Observer tout objet. Étudier les cycles, les interdépendances écologiques et les symbioses. Ressentir la neutralité de l'être. Démoraliser les êtres et les mots qui les désignent. Analyser les interactions de manière transversale. Changer d'échelle, constater l'unité synchrone des niveaux. Objectiver. Ajouter d'autres points de vue, d'autres consciences, imaginer. Se promener. Boum. Cette "ville" est brutalement autre chose. À la limite, "la ville" est dissoute au cours de l'opération, pour laisser place à un ensemble continu mais différencié de compositions matérielles en mouvements. Des degrés de plasticité. Des capacités d'intégration, de résistance et des points de rupture.

Une singulière éruption de singularités qui s'étend sous vos pieds, au-dessus de vous et tout autour, dans toutes les directions des quatre dimensions. D'abord, c'est une coupe, une tranche kinesthésique de ce tissu de relations, et puis l'imaginaire comble les trous et complète le schéma, informe la perception dans tous les sens et de tous les côtés : vous n'êtes plus au centre. Car il n'y a plus de centre.

(À celles ou ceux qui crieraient non sans raison à l'impossibilité et à la sorcellerie phénoménologiques, je concède évidemment que l'on obtient tout au mieux un effet de décentrage satisfaisant, en alliant le changement rapide d'échelle et de point de vue à des expériences d'immersion dans d'autres corps perceptifs, et en accompagnant le tout de récits d'isolation interstellaire et d'abandon sidéral sans retour)

Ce regard et cette vision ne peuvent émerger sans l'aide des généralisations, des notions et des connaissances générales, mais sa complétion empirique est fortement déstabilisante. Laisse hors de soi.


Neutre vertige

Les effets phénoménologiques cette vision naturalisée de soi, des autres, de toute chose qui compose la ville, ont quelque chose de violent et de vertigineux.

Violent, pas en essence, mais relativement à cette part résiduelle et irréductible d'humanité qui ne peut que trouver l'autre ville trop anhumaine (pas si petite que ça, en réalité, mais abandonnons-nous un peu à l'expérience).

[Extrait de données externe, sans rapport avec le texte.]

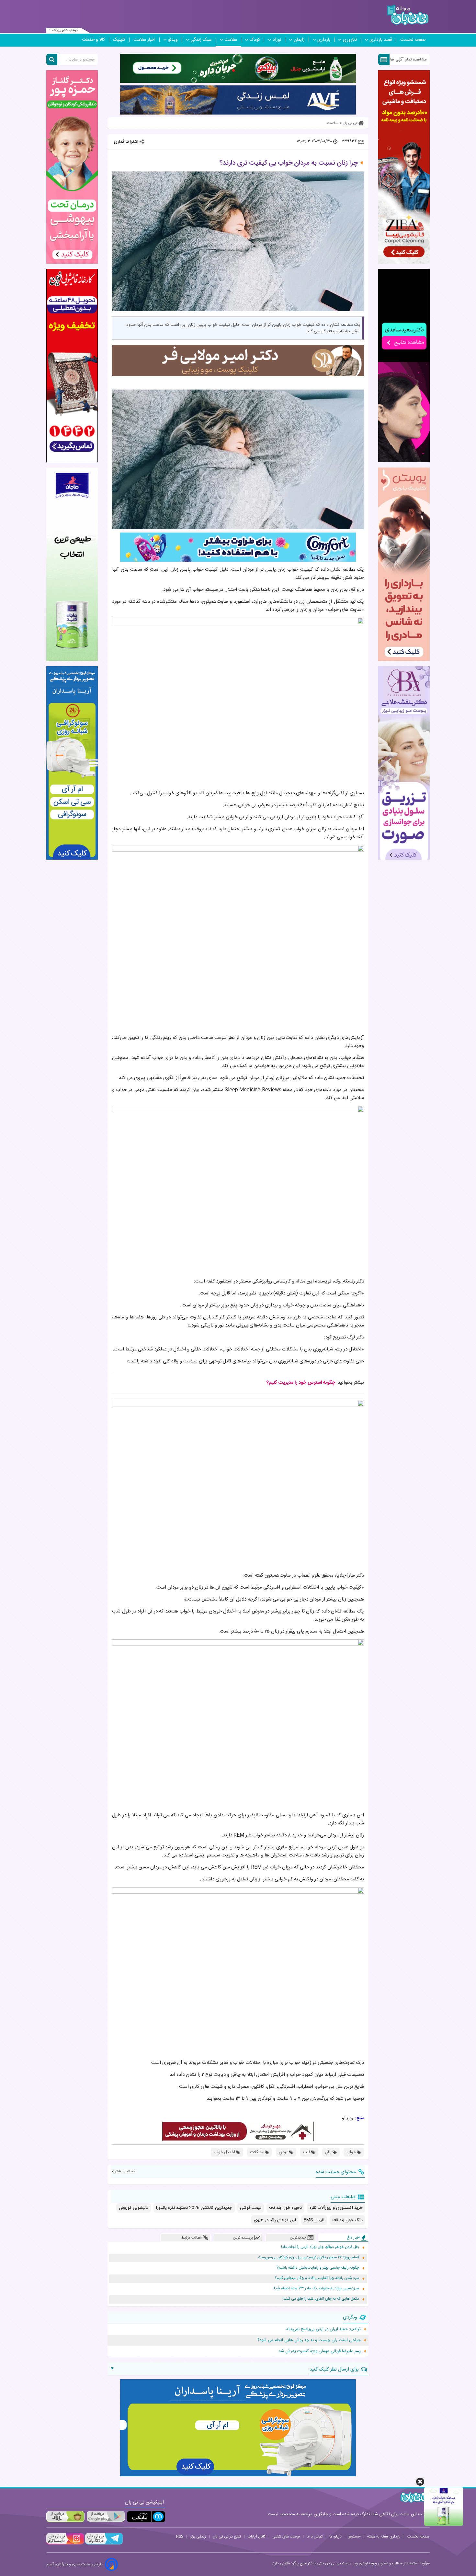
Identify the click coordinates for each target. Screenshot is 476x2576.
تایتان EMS (314, 2220)
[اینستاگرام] (65, 2543)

L'application du regard naturalisé exige en effet une relativisation entière des désirs, une objectivation meurtrière des envies et des sentiments, sans pitié pour la valeur supérieure que les humains donnent tout naturellement aux faits humains. Les charges affectives de préférence, de désir ou de valeur sont désactivées, retranscrites en termes physico-chimiques et replacées dans le système, comme de simples sous-sous-phénomènes bien localisés, rien de plus.

Hors de soi, hors des repères du quotidien, au cœur sans cœur d'une objectivité totale, ni douce ni brutale, dans un vertige de décentrement et de paix, de complexité, de mutations, de fourmillement. Concret, tellement concret que ça dépasse les sensations présentes et les complète par des représentations scientifiques des relations réelles. À ce niveau ou sous cette perspective, rien n'a plus d'importance. Il y a, c'est tout.

La puissance de transformation, le degré d'intervention de chaque entité dans le paysage, la proportion des ressources "consommées" : rien de tout cela ici ne peut fonder de priorité ou de propriété. "La ville" est dissoute. Ce pan de la réalité n'est pas le nôtre. Complexe réel, c'est tout.

Cette ville comme un concentré dynamique de composites minéraux, végétaux, animaux, des habitacles et des coursives dont les limites et les fonctions ne cessent de varier car elles ne sont fixées par personne a priori. Elles n'appartiennent pas à l'humain, ni à l'animal, ni au vivant, ni à la Terre : elles n'appartiennent à personne. Elles sont, c'est tout.

Meurtre de l'identité personnelle absolue, tout est changeant. Illusion de l'individualité, chaque vivant et tout vivant est composite. Rien de plus et rien moins qu'un équilibre composite. La volonté comme fait déterminé. Rien ne se perd, tout se transforme. Tout est resté en place, rien ne manque, mais tout a changé de sens. Un aperçu de la vérité objective. Etc.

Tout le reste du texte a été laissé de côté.